# How do you use the half-angle formulas to find the exact value of tan((3pi)/8)?

##### 2 Answers
Jun 14, 2015

Find $\tan \left(\frac{3 \pi}{8}\right)$

#### Explanation:

Use trig identity: $\tan 2 a = \frac{2 \tan a}{1 - {\tan}^{2} a}$

Call $\tan \left(\frac{3 \pi}{8}\right) = t$ . Trig table gives -->$\tan \left(\frac{3 \pi}{4}\right) = - 1$

$\frac{2 t}{1 - {t}^{2}} = - 1 \to 2 t = {t}^{2} - 1$ -> Solve quadratic equation:

${t}^{2} - 2 t - 1 = 0$

$D = {d}^{2} = 4 + 4 = 8 \to d = \pm 2 \sqrt{2}$

$t = \tan \left(\frac{3 \pi}{8}\right) = 1 + \left(\sqrt{2}\right)$ (Quadrant I)

Jun 15, 2015

$\tan \left(\frac{3 \pi}{8}\right) = \tan \left(\frac{3 \pi}{4} / 2\right)$

To get the half-angle identity, recall that:

$\sin \left(\frac{x}{2}\right) = \pm \sqrt{\frac{1 - \cos x}{2}}$
$+$ in quadrants I and II
$-$ in quadrants III and IV

$\cos \left(\frac{x}{2}\right) = \pm \sqrt{\frac{1 + \cos x}{2}}$
$+$ in quadrants I and IV
$-$ in quadrants II and III

You can get the quadrant conditions by saying that $y = \sin x$ is above the x-axis on the first-two ${90}^{o}$-intervals and below the x-axis on the second-two ${90}^{o}$-intervals.

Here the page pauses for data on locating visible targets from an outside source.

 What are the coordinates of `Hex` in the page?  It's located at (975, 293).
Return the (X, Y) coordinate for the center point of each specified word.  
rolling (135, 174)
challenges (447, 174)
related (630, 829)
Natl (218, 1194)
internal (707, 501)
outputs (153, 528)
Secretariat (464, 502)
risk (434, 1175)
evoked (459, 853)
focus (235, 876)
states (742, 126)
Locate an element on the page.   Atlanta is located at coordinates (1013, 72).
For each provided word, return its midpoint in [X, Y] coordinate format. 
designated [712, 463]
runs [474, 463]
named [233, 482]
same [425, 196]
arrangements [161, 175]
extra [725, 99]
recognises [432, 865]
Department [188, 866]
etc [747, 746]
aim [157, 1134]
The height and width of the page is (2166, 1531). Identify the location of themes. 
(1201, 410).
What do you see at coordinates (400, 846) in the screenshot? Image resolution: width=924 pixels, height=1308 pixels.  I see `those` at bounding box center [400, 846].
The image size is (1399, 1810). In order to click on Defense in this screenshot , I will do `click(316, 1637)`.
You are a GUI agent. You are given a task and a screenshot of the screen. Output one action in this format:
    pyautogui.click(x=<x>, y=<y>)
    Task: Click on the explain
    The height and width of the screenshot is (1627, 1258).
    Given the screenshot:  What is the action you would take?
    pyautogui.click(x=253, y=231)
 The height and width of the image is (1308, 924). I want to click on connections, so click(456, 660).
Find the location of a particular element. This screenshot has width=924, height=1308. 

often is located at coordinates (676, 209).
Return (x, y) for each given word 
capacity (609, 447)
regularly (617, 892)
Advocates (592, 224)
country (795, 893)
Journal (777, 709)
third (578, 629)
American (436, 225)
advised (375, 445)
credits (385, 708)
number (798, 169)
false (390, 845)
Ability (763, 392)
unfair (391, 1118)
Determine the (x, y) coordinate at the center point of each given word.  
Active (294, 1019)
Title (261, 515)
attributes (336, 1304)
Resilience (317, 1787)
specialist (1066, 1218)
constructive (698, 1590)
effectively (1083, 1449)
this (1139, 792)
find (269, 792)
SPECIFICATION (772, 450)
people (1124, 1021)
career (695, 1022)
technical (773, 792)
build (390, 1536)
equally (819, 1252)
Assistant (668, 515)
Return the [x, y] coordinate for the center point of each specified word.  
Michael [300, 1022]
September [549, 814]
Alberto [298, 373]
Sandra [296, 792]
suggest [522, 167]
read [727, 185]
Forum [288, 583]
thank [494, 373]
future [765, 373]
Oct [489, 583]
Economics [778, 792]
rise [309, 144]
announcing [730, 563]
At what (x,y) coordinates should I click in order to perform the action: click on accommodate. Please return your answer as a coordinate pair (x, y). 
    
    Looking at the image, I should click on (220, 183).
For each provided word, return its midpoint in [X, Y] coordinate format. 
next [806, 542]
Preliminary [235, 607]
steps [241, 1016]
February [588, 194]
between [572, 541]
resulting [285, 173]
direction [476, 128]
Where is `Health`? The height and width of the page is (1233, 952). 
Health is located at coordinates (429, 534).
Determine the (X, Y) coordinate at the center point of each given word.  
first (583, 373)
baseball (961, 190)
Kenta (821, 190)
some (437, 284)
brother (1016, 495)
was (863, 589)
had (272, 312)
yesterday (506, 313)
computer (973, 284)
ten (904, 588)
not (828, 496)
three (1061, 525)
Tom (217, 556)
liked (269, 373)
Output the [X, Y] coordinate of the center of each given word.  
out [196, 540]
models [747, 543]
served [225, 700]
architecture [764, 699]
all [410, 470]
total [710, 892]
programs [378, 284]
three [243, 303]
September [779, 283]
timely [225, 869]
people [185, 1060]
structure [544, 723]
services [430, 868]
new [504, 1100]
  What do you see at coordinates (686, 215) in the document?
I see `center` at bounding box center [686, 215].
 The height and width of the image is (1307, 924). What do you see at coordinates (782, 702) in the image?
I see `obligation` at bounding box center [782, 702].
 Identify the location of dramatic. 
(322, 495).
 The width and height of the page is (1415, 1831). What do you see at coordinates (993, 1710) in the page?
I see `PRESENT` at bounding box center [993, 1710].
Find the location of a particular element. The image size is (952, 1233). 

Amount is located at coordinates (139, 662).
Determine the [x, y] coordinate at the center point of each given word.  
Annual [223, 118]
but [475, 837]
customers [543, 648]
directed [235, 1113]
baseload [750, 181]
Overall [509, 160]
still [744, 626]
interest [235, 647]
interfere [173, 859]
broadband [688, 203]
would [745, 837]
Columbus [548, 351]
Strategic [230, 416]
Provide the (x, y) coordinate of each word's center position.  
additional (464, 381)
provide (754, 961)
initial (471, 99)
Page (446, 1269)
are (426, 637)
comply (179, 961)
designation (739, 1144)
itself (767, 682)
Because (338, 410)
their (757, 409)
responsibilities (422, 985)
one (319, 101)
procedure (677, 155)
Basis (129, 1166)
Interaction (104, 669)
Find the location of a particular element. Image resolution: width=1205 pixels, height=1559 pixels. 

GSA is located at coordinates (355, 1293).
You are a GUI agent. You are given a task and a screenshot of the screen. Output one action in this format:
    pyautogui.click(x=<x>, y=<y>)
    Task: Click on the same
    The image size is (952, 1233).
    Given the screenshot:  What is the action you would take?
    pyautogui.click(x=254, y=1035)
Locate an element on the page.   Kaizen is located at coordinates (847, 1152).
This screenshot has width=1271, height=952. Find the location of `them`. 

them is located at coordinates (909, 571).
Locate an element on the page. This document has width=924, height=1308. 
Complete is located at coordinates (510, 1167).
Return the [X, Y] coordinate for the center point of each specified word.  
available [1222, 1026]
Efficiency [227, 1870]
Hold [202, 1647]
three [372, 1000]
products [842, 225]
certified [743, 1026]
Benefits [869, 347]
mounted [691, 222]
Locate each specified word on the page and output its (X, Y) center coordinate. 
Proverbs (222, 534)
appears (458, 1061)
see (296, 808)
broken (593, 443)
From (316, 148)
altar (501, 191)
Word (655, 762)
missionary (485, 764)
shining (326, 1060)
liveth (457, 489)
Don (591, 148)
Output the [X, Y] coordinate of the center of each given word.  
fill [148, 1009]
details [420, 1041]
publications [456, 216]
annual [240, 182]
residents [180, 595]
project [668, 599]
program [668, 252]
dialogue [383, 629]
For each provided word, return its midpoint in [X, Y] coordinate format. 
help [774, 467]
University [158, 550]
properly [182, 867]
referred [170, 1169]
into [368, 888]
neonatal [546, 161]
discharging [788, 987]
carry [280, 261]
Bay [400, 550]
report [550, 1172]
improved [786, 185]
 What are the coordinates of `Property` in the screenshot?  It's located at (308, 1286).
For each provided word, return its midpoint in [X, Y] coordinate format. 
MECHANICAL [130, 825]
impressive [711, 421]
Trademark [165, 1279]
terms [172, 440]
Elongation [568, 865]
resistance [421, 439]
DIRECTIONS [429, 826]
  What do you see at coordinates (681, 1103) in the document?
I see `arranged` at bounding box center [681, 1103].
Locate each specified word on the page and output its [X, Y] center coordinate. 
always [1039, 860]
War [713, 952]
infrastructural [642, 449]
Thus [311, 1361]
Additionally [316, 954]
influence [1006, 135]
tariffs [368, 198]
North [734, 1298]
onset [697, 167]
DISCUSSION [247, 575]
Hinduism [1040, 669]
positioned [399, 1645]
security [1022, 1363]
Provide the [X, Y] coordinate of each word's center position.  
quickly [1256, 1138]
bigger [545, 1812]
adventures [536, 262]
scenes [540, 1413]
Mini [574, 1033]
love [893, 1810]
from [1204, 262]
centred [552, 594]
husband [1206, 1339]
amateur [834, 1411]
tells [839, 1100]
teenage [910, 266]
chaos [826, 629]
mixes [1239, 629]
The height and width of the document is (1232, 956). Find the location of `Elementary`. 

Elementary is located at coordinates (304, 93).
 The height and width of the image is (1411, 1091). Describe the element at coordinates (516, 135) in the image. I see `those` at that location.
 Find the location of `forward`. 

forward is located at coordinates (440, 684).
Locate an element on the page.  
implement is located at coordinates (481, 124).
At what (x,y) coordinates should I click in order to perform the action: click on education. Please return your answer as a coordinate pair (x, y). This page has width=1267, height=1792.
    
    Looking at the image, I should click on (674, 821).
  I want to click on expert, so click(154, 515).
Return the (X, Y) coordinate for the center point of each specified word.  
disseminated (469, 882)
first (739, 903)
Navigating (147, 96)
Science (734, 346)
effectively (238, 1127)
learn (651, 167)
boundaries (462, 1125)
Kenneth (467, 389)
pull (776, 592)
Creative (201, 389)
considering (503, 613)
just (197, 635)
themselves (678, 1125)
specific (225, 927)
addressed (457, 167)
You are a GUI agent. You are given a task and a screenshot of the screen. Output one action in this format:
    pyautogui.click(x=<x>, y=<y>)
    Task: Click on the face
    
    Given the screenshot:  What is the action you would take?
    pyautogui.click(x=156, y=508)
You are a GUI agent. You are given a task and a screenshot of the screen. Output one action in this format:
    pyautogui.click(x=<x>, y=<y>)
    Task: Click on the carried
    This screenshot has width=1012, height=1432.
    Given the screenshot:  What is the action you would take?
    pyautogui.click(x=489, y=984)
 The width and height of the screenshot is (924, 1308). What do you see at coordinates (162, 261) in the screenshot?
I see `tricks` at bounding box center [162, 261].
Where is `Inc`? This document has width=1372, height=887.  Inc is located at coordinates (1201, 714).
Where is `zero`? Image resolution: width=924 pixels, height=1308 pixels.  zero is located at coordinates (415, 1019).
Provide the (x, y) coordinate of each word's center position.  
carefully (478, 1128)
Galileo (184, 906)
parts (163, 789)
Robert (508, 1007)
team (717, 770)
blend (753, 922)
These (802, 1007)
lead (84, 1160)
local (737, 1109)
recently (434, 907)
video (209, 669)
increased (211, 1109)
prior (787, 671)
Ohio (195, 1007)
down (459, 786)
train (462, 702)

Similar for $y = \cos x$.

Thus:

$\tan \left(\frac{x}{2}\right) = \pm \sqrt{\frac{1 - \cos x}{1 + \cos x}}$
$+$ in quadrants I and III
$-$ in quadrants II and IV
(you can get these quadrant conditions after dividing the quadrant conditions of $\sin$ and $\cos$.)

$\frac{3 \pi}{8} \cdot \left({180}^{o} / \pi\right)$ is ${67.5}^{o}$ and so it's in quadrant I (${67.5}^{o} < {90.0}^{o}$), making the condition $+$.

$\tan \left(\frac{3 \pi}{8}\right) = \sqrt{\frac{1 - \cos \left(\frac{3 \pi}{4}\right)}{1 + \cos \left(\frac{3 \pi}{4}\right)}}$

Now we need to figure out $\cos \left(\frac{3 \pi}{4}\right)$. $\cos x$ in $\frac{\pi}{4}$ intervals has the pattern $1 , \frac{\sqrt{2}}{2} , 0 , - \frac{\sqrt{2}}{2} , - 1 , - \frac{\sqrt{2}}{2} , 0 , \frac{\sqrt{2}}{2} , 1 , \ldots$, with $\cos \left(\frac{0 \pi}{4}\right) = 1$.

Thus:
$\cos \left(\frac{3 \pi}{4}\right) = - \frac{\sqrt{2}}{2}$

=> sqrt((1+sqrt2/2)/(1-sqrt2/2)

Get common denominators of 2:
= sqrt(((2+sqrt2)/2)/((2-sqrt2)/2)

Cancel:
$= \sqrt{\frac{2 + \sqrt{2}}{2 - \sqrt{2}}}$

Now let's just make it look nicer. Multiply by the conjugate of the bottom $\left(\sqrt{2 + \sqrt{2}}\right)$:

$= {\left(\sqrt{2 + \sqrt{2}}\right)}^{2} / \sqrt{4 - {\left(\sqrt{2}\right)}^{2}}$

$= \frac{2 + \sqrt{2}}{\sqrt{2}}$

Split and simplify by multiplying by "$1$", cancel things out:
$= 1 + \frac{2}{\sqrt{2}} = 1 \cdot 1 + \frac{2 \cdot \sqrt{2}}{\sqrt{2} \cdot \sqrt{2}} = 1 \cdot 1 + \frac{2 \sqrt{2}}{2} = 1 + \sqrt{2}$